Der September stand völlig im Zeichen des von deutscher Seite begonnenen Krieges: Um 4.45 Uhr eröffnete das deutsche Kriegsschiff „Schleswig-Holstein“ am 1. September das Feuer auf die Danziger Westernplatte, um 5.45 Uhr wurde dann nach einem von deutscher Seite vorgetäuschten „Angriff“ auf den Sender Gleiwitz „zurückgeschossen“ – der von Vielen be- und gefürchtete Krieg hatte begonnen. Um 10 Uhr begründete Adolf Hitler in einer reichsweit übertragenen Rede vor dem Reichstag den ohne Kriegserklärung erfolgten Angriff auf Polen. Dabei vermied er das Wort „Krieg“, eine Vorgabe, die auch an die deutsche Presse weitergegeben wurde.

Am Morgen des 3. September erklärten nach zweitägigem Zögern zunächst Großbritannien, kurz darauf Frankreich dem Deutschen Reich den Krieg, woraufhin von deutscher Seite der Seekrieg gegen das britische Empire eröffnet wurde.

Nachdem am 17. September – wie im Zusatzabkommen zum Nichtangriffspakt im August vereinbart - sowjetische Truppen in Ostpolen eingedrungen waren, trafen am folgenden Tag bei Brest erstmals deutsche und sowjetische Truppen aufeinander. Bei dieser Gelegenheit erklärten beide Seiten in einer gemeinsamen Stellungnahme, sie würden in Polen keine gegensätzlichen Interessen verfolgen. Am 22. September zogen sich die deutschen Truppen dann auf die vereinbarte Linie zurück.

Tags zuvor hatte Reinhard Heydrich als Chef der Sicherheitspolizei und des Sicherheitsdienstes der SS die von den deutschen Besatzern in Polen zu verfolgende Politik festgelegt: Liquidierung der Intelligenz, Gettoisierung der Juden sowie die Umsiedlung der polnischen Bevölkerung in ein als „Generalgouvernement“ bezeichnetes Restpolen mit der Hauptstadt Krakau.

Nach Einschätzung des Oberkommandos der Wehrmacht vom 23. September war der Feldzug in Polen damit beendet. Das hinderte die deutsche Luftwaffe jedoch nicht daran, zwei Tage später Warschau massiv zu bombardieren – ein militärisch unnötiger Angriff, der mehr als 10.000 Todesopfer forderte. Am 27. September kapitulierte die Stadt, und weitere 140.000 polnische Soldaten gerieten in deutsche Gefangenschaft.

- - - - -

● KURZE AUFGABE 1
Wiederhole aus dem Text über den Kriegsbeginn 1939 wörtlich die Stelle zwischen „Nach Einschätzung des“ und „in deutsche Gefangenschaft.“, beide Enden eingeschlossen.

● ZEILEN ZUR AUFGABE
- - - - -

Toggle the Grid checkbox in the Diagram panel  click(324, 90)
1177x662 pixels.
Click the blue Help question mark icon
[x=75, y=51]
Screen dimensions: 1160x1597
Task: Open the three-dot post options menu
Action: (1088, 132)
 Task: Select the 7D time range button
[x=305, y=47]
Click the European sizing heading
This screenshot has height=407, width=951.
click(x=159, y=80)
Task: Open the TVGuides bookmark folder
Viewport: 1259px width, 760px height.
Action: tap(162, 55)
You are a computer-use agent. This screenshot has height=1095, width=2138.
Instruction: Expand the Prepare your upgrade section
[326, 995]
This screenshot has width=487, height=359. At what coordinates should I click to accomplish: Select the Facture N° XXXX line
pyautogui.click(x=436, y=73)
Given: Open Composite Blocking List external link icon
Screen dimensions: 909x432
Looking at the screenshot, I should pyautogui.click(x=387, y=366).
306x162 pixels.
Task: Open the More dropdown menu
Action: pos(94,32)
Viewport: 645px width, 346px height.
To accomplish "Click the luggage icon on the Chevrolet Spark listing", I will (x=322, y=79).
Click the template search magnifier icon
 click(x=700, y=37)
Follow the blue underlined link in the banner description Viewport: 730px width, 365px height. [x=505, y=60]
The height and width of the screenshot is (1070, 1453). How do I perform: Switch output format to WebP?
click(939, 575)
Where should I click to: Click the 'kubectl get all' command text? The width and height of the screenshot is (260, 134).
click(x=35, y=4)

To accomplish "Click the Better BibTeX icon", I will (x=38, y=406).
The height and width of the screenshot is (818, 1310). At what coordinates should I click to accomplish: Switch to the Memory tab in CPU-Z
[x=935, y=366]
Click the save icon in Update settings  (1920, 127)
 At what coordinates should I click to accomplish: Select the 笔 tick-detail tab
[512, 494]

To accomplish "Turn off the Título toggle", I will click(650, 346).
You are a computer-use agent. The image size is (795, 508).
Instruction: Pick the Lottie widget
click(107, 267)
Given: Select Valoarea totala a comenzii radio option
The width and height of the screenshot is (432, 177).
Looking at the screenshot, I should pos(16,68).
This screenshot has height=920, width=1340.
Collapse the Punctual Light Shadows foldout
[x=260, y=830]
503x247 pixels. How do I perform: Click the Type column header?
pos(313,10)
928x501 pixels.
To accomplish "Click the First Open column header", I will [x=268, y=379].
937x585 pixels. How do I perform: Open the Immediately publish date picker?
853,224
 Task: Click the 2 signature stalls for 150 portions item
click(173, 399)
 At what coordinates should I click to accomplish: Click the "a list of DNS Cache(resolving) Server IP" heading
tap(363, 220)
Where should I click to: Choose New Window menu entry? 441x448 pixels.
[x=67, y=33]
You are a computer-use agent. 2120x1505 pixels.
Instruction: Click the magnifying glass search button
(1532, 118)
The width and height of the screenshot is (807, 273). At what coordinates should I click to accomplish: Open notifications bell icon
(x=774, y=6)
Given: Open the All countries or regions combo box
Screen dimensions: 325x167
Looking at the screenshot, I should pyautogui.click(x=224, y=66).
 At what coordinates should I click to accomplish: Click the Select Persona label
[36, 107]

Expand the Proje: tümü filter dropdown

- - - - -

● KURZE AUFGABE 2
Gib aus den Zeilen zur Aufgabe unverändert alles wieder, was zwischen der Zeile mit „You are a computer-use agent. 2120x1505“ und dem Ende dieser Zeilen steht, beide Enden eingeschlossen.

● ENDERGEBNIS 1
Nach Einschätzung des Oberkommandos der Wehrmacht vom 23. September war der Feldzug in Polen damit beendet. Das hinderte die deutsche Luftwaffe jedoch nicht daran, zwei Tage später Warschau massiv zu bombardieren – ein militärisch unnötiger Angriff, der mehr als 10.000 Todesopfer forderte. Am 27. September kapitulierte die Stadt, und weitere 140.000 polnische Soldaten gerieten in deutsche Gefangenschaft.

● ENDERGEBNIS 2
You are a computer-use agent. 2120x1505 pixels.
Instruction: Click the magnifying glass search button
(1532, 118)
The width and height of the screenshot is (807, 273). At what coordinates should I click to accomplish: Open notifications bell icon
(x=774, y=6)
Given: Open the All countries or regions combo box
Screen dimensions: 325x167
Looking at the screenshot, I should pyautogui.click(x=224, y=66).
 At what coordinates should I click to accomplish: Click the Select Persona label
[36, 107]

Expand the Proje: tümü filter dropdown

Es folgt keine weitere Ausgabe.